In the mid-1990s—and extending into the latter 2000s—Kaufman revisited the grids of her early work, this time as her primary subject, deploying them less as a means to regularity or seriality than as a vehicle for disruption and unpredictability. Critic Barry Schwabsky characterized these paintings as "contrapuntally active, even a bit jumpy, rather than contemplative," noting that each achieved a "complete particularity" derived from unexpected syncopations between them. Describing the work as "the softest hard-edge paintings you could possibly imagine" in one essay, he has noted the varied effects Kaufman attains with contiguous color blocks, ranging from stained-glass transparency to staccato movement (Rose Garden, 1993) to spatial illusionism suggesting blown-up, digitized photography (Sugar Street, 1994).

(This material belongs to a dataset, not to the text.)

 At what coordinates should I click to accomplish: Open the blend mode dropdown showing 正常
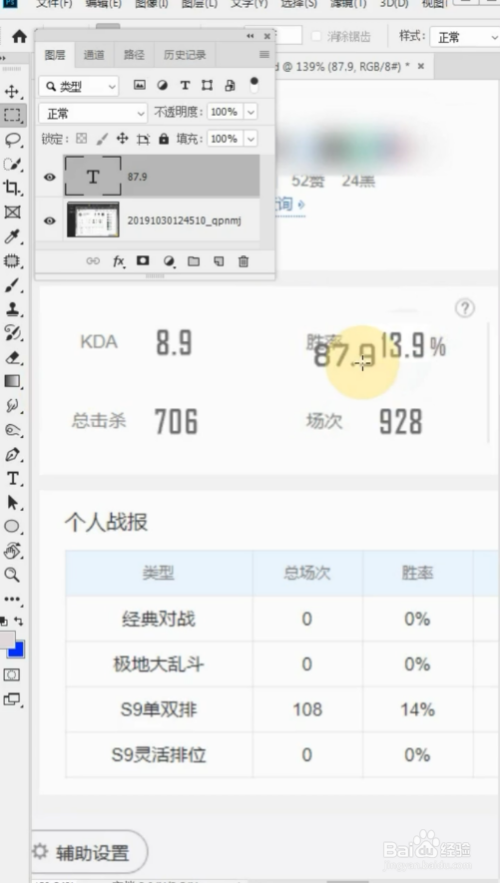(x=93, y=113)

In reviews of shows at Leslie Tonkonow, critic Jed Perl wrote that Kaufman brought "new energy to old games" through a mischievous use of regular patterns to produce irregular effects, while The New York Timess Ken Johnson described paintings such as Wavers and Blue Text (2000) as "unpredictably various" and "at once mathematical and poetic." Perl highlighted Insulate (1997) as "an engaging conversation" between seventeen horizontal, end-to-end white lines and a series of brilliantly colored, jostling vertical units below, all set upon a rosy terracotta ground.

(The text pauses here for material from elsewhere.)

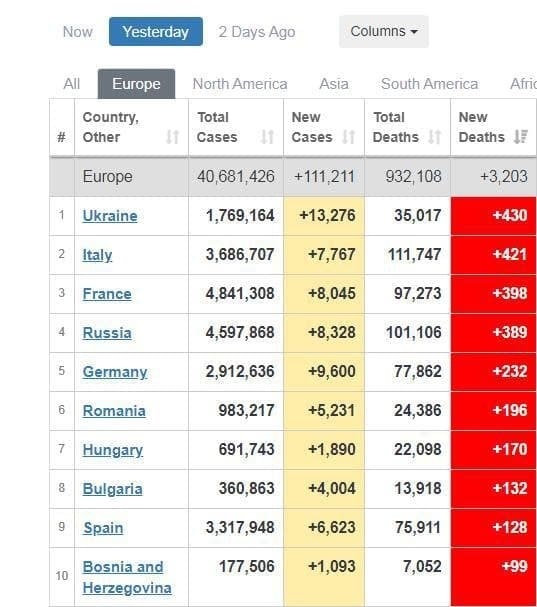Show data from 2 Days Ago
Screen dimensions: 537x607
click(257, 32)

Kaufman's later exhibitions often centered on modestly sized works. In a 2011 three-person show (with Robert Watts and Lawrence Weiner), she presented a series of small, minimal yet expressive, roughly square images of overlapping polygons, hazy parallelograms and portal-like shapes that were likened to forms in the act of solidifying or turning into gas. A 2014 exhibition juxtaposed small pieces with a central, 39-panel work of various red and pink squarish shapes that resembled architectural elements, arranged on a gray wall (A Story of Red, 2013). John Yau wrote that looking at the four large acrylic paintings and 20 small works on paper in Kaufman's 2016 show was "an act of meditation, of sensitivity to difference and placement" that evoked the "computer screens and the floating ambience of the digital world—a feeling of being both rooted and uprooted." The two-person show of small-scale works, "Through Thick & Thin" (Kerry Schuss Gallery, 2019), paired and contrasted Kaufman's subtle, precise, and thinly painted works on paper with the thick, brightly hued ceramics of Polly Apfelbaum.

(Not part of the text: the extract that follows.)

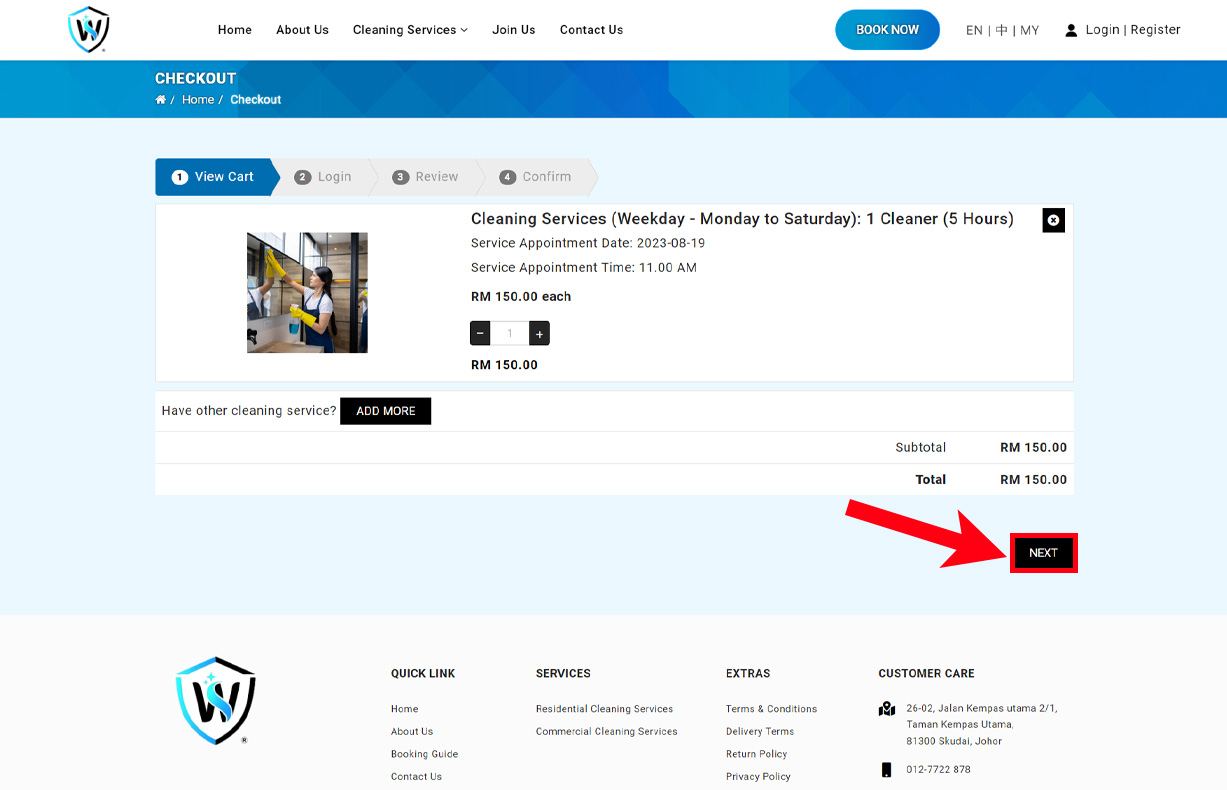Click the footer shield logo
Screen dimensions: 1227x790
click(x=216, y=701)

Betsy Kaufman, BLYP (diptych), wool on needlepoint canvas, velvet, stuffing, 25" x 13" x 10", 2020–21.

== Sculpture ==
In 2018, Kaufman expanded her interest in form and color to include volume, creating needlepoint sculptures referencing pillows as a humorous device; she also produced one-inch-thick works she termed "drawings in needlepoint." She exhibited this work in "14 Sculptures, 1 Painting" (Leslie Tonkonow, 2022), displaying the sculptures on pedestals and platforms. Hyperallergic writer Ela Bittencourt contended that the sculptures "coaxed humor and joy" out of analytical styles such as constructivism and likened them to work by Sophie Taeuber-Arp and Eva Hesse that undermined modernist sculptural hierarchies such as the privileging of fine over applied arts or hard, rigid form over soft. She wrote that the "domestic" works pushed "the grid’s implausible pliability until it gives, causing 'slippage' or sag ... corners bend, squares bulge out of their frames, asymmetries get thrown off by bits of plushy excess." This body of work was also exhibited at Pace Gallery and Hunter Dunbar Projects in New York in 2022.

==Recognition==
Kaufman's work belongs to the public collections of the Eli Broad Family Foundation, Sheldon Museum of Art, Staatsgalerie Stuttgart, and the West Collection at SEI, among others, as well as to private and corporate collections. In 1995, she received a fellowship residency from Akademie Schloss Solitude in Germany.